Supplied entries:
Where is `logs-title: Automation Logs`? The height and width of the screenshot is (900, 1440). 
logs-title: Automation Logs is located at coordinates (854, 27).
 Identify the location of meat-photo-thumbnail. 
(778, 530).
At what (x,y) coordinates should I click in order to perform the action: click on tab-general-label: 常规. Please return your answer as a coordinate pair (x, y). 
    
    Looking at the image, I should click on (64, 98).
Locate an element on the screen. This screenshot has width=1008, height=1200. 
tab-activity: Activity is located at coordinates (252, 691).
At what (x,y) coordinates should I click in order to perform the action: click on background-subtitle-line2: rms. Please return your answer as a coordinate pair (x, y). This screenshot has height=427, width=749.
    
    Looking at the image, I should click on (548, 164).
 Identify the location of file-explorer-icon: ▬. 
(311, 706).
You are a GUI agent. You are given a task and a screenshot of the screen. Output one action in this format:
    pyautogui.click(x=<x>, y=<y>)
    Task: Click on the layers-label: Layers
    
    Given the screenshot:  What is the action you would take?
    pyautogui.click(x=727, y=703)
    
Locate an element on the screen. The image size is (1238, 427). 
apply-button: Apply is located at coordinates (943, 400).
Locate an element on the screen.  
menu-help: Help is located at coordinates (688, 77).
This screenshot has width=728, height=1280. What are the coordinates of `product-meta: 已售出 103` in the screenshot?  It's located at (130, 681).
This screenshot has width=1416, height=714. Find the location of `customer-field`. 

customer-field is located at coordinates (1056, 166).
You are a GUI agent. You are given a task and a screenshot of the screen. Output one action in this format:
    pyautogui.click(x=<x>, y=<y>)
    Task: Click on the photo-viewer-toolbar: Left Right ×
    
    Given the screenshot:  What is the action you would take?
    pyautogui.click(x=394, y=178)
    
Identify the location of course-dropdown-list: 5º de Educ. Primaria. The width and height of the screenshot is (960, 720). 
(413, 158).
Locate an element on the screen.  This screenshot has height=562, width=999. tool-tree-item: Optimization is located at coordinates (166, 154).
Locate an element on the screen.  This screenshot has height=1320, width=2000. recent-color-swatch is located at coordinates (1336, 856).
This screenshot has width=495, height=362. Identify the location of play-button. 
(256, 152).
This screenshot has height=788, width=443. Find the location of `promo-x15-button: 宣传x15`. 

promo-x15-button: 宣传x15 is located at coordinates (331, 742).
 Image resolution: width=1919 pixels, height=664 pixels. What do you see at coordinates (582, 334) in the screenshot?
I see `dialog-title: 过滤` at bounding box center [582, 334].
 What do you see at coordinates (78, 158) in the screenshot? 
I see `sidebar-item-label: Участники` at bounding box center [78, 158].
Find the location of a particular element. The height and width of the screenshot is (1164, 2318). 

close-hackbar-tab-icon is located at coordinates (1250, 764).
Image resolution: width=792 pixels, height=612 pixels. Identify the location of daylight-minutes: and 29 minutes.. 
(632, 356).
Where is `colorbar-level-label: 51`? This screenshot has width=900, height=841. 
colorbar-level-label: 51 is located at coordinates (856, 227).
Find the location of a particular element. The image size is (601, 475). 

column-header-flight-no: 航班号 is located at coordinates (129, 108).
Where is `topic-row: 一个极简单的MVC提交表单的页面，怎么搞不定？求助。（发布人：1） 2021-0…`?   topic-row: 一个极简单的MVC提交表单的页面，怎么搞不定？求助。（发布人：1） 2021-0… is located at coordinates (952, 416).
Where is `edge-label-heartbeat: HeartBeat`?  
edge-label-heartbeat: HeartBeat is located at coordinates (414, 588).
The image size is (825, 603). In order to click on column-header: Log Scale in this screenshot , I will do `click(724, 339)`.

Aim of the task: Switch every "Identify the location of" in the records to "Find the position of" and leave everything else unchanged.

Response:
Where is `logs-title: Automation Logs`? The height and width of the screenshot is (900, 1440). 
logs-title: Automation Logs is located at coordinates (854, 27).
 Find the position of meat-photo-thumbnail. 
(778, 530).
At what (x,y) coordinates should I click in order to perform the action: click on tab-general-label: 常规. Please return your answer as a coordinate pair (x, y). 
    
    Looking at the image, I should click on (64, 98).
Locate an element on the screen. This screenshot has width=1008, height=1200. 
tab-activity: Activity is located at coordinates (252, 691).
At what (x,y) coordinates should I click in order to perform the action: click on background-subtitle-line2: rms. Please return your answer as a coordinate pair (x, y). This screenshot has height=427, width=749.
    
    Looking at the image, I should click on (548, 164).
 Find the position of file-explorer-icon: ▬. 
(311, 706).
You are a GUI agent. You are given a task and a screenshot of the screen. Output one action in this format:
    pyautogui.click(x=<x>, y=<y>)
    Task: Click on the layers-label: Layers
    
    Given the screenshot:  What is the action you would take?
    pyautogui.click(x=727, y=703)
    
Locate an element on the screen. The image size is (1238, 427). 
apply-button: Apply is located at coordinates (943, 400).
Locate an element on the screen.  
menu-help: Help is located at coordinates (688, 77).
This screenshot has width=728, height=1280. What are the coordinates of `product-meta: 已售出 103` in the screenshot?  It's located at (130, 681).
This screenshot has width=1416, height=714. Find the location of `customer-field`. 

customer-field is located at coordinates (1056, 166).
You are a GUI agent. You are given a task and a screenshot of the screen. Output one action in this format:
    pyautogui.click(x=<x>, y=<y>)
    Task: Click on the photo-viewer-toolbar: Left Right ×
    
    Given the screenshot:  What is the action you would take?
    pyautogui.click(x=394, y=178)
    
Find the position of course-dropdown-list: 5º de Educ. Primaria. The width and height of the screenshot is (960, 720). 
(413, 158).
Locate an element on the screen.  This screenshot has height=562, width=999. tool-tree-item: Optimization is located at coordinates (166, 154).
Locate an element on the screen.  This screenshot has height=1320, width=2000. recent-color-swatch is located at coordinates (1336, 856).
This screenshot has width=495, height=362. Find the position of play-button. 
(256, 152).
This screenshot has height=788, width=443. Find the location of `promo-x15-button: 宣传x15`. 

promo-x15-button: 宣传x15 is located at coordinates (331, 742).
 Image resolution: width=1919 pixels, height=664 pixels. What do you see at coordinates (582, 334) in the screenshot?
I see `dialog-title: 过滤` at bounding box center [582, 334].
 What do you see at coordinates (78, 158) in the screenshot? 
I see `sidebar-item-label: Участники` at bounding box center [78, 158].
Find the location of a particular element. The height and width of the screenshot is (1164, 2318). 

close-hackbar-tab-icon is located at coordinates (1250, 764).
Image resolution: width=792 pixels, height=612 pixels. Find the position of daylight-minutes: and 29 minutes.. 
(632, 356).
Where is `colorbar-level-label: 51`? This screenshot has width=900, height=841. 
colorbar-level-label: 51 is located at coordinates (856, 227).
Find the location of a particular element. The image size is (601, 475). 

column-header-flight-no: 航班号 is located at coordinates (129, 108).
Where is `topic-row: 一个极简单的MVC提交表单的页面，怎么搞不定？求助。（发布人：1） 2021-0…`?   topic-row: 一个极简单的MVC提交表单的页面，怎么搞不定？求助。（发布人：1） 2021-0… is located at coordinates (952, 416).
Where is `edge-label-heartbeat: HeartBeat`?  
edge-label-heartbeat: HeartBeat is located at coordinates (414, 588).
The image size is (825, 603). In order to click on column-header: Log Scale in this screenshot , I will do `click(724, 339)`.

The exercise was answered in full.